● Goal
Can you write out all the entries below again, replacing "dropdown" with "drop-down" and leaving everything else unchanged?

● Entries shown
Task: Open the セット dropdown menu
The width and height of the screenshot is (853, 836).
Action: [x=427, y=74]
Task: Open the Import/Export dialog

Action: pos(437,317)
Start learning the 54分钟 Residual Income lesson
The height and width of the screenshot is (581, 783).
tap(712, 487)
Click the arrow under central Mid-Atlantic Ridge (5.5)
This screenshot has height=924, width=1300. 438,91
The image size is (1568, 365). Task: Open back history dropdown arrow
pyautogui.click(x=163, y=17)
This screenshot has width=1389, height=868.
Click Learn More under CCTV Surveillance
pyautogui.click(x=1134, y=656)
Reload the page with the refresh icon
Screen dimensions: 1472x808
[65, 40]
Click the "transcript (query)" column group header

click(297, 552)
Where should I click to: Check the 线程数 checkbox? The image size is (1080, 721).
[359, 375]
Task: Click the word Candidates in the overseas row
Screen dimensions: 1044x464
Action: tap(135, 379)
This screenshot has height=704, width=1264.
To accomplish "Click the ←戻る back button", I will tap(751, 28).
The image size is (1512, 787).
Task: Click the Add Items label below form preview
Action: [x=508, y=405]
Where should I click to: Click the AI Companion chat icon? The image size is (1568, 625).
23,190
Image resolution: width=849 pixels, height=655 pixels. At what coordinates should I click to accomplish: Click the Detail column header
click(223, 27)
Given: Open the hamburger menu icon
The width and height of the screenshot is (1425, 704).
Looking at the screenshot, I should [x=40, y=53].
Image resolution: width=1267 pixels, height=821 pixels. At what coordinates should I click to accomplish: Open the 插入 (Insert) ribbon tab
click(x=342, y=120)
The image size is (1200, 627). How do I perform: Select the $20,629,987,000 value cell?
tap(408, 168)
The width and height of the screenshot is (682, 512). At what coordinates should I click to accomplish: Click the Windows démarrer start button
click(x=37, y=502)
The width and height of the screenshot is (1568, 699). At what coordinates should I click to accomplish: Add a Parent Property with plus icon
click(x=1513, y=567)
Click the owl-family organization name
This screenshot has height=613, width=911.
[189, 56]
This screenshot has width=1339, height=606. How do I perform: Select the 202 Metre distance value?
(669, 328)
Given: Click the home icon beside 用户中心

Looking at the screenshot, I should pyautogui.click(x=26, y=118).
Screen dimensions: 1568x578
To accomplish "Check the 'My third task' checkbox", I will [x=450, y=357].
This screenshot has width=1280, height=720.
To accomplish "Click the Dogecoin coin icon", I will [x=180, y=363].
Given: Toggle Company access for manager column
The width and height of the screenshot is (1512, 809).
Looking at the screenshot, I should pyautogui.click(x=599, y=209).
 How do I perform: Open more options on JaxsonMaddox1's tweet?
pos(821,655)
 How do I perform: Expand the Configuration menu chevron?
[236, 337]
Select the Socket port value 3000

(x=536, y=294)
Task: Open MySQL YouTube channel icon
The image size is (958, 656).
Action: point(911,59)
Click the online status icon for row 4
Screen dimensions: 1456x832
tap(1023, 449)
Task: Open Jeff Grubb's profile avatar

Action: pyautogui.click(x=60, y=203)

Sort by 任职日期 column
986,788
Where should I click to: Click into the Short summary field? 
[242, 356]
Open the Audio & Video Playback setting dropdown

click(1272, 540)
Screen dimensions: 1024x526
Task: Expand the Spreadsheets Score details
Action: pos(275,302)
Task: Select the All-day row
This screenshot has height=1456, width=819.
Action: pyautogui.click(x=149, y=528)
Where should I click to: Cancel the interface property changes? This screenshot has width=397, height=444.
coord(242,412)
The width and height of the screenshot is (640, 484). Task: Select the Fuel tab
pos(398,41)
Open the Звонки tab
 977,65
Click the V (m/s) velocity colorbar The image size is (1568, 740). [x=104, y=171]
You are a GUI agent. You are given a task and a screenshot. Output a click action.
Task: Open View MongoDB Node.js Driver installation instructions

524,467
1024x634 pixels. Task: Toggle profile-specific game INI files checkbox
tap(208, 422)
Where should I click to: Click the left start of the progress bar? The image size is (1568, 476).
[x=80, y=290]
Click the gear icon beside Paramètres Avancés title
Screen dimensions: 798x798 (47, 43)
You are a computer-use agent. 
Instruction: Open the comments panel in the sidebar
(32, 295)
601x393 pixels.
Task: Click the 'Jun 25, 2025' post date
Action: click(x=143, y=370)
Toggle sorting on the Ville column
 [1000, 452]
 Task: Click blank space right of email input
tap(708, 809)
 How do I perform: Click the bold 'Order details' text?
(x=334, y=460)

● Finished answer
Task: Open the セット drop-down menu
The width and height of the screenshot is (853, 836).
Action: [x=427, y=74]
Task: Open the Import/Export dialog

Action: pos(437,317)
Start learning the 54分钟 Residual Income lesson
The height and width of the screenshot is (581, 783).
tap(712, 487)
Click the arrow under central Mid-Atlantic Ridge (5.5)
This screenshot has height=924, width=1300. 438,91
The image size is (1568, 365). Task: Open back history drop-down arrow
pyautogui.click(x=163, y=17)
This screenshot has width=1389, height=868.
Click Learn More under CCTV Surveillance
pyautogui.click(x=1134, y=656)
Reload the page with the refresh icon
Screen dimensions: 1472x808
[65, 40]
Click the "transcript (query)" column group header

click(297, 552)
Where should I click to: Check the 线程数 checkbox? The image size is (1080, 721).
[359, 375]
Task: Click the word Candidates in the overseas row
Screen dimensions: 1044x464
Action: tap(135, 379)
This screenshot has height=704, width=1264.
To accomplish "Click the ←戻る back button", I will tap(751, 28).
The image size is (1512, 787).
Task: Click the Add Items label below form preview
Action: [x=508, y=405]
Where should I click to: Click the AI Companion chat icon? The image size is (1568, 625).
23,190
Image resolution: width=849 pixels, height=655 pixels. At what coordinates should I click to accomplish: Click the Detail column header
click(223, 27)
Given: Open the hamburger menu icon
The width and height of the screenshot is (1425, 704).
Looking at the screenshot, I should [x=40, y=53].
Image resolution: width=1267 pixels, height=821 pixels. At what coordinates should I click to accomplish: Open the 插入 (Insert) ribbon tab
click(x=342, y=120)
The image size is (1200, 627). How do I perform: Select the $20,629,987,000 value cell?
tap(408, 168)
The width and height of the screenshot is (682, 512). At what coordinates should I click to accomplish: Click the Windows démarrer start button
click(x=37, y=502)
The width and height of the screenshot is (1568, 699). At what coordinates should I click to accomplish: Add a Parent Property with plus icon
click(x=1513, y=567)
Click the owl-family organization name
This screenshot has height=613, width=911.
[189, 56]
This screenshot has width=1339, height=606. How do I perform: Select the 202 Metre distance value?
(669, 328)
Given: Click the home icon beside 用户中心

Looking at the screenshot, I should pyautogui.click(x=26, y=118).
Screen dimensions: 1568x578
To accomplish "Check the 'My third task' checkbox", I will [x=450, y=357].
This screenshot has width=1280, height=720.
To accomplish "Click the Dogecoin coin icon", I will [x=180, y=363].
Given: Toggle Company access for manager column
The width and height of the screenshot is (1512, 809).
Looking at the screenshot, I should pyautogui.click(x=599, y=209).
 How do I perform: Open more options on JaxsonMaddox1's tweet?
pos(821,655)
 How do I perform: Expand the Configuration menu chevron?
[236, 337]
Select the Socket port value 3000

(x=536, y=294)
Task: Open MySQL YouTube channel icon
The image size is (958, 656).
Action: point(911,59)
Click the online status icon for row 4
Screen dimensions: 1456x832
tap(1023, 449)
Task: Open Jeff Grubb's profile avatar

Action: pyautogui.click(x=60, y=203)

Sort by 任职日期 column
986,788
Where should I click to: Click into the Short summary field? 
[242, 356]
Open the Audio & Video Playback setting drop-down

click(1272, 540)
Screen dimensions: 1024x526
Task: Expand the Spreadsheets Score details
Action: pos(275,302)
Task: Select the All-day row
This screenshot has height=1456, width=819.
Action: pyautogui.click(x=149, y=528)
Where should I click to: Cancel the interface property changes? This screenshot has width=397, height=444.
coord(242,412)
The width and height of the screenshot is (640, 484). Task: Select the Fuel tab
pos(398,41)
Open the Звонки tab
 977,65
Click the V (m/s) velocity colorbar The image size is (1568, 740). [x=104, y=171]
You are a GUI agent. You are given a task and a screenshot. Output a click action.
Task: Open View MongoDB Node.js Driver installation instructions

524,467
1024x634 pixels. Task: Toggle profile-specific game INI files checkbox
tap(208, 422)
Where should I click to: Click the left start of the progress bar? The image size is (1568, 476).
[x=80, y=290]
Click the gear icon beside Paramètres Avancés title
Screen dimensions: 798x798 (47, 43)
You are a computer-use agent. 
Instruction: Open the comments panel in the sidebar
(32, 295)
601x393 pixels.
Task: Click the 'Jun 25, 2025' post date
Action: click(x=143, y=370)
Toggle sorting on the Ville column
 [1000, 452]
 Task: Click blank space right of email input
tap(708, 809)
 How do I perform: Click the bold 'Order details' text?
(x=334, y=460)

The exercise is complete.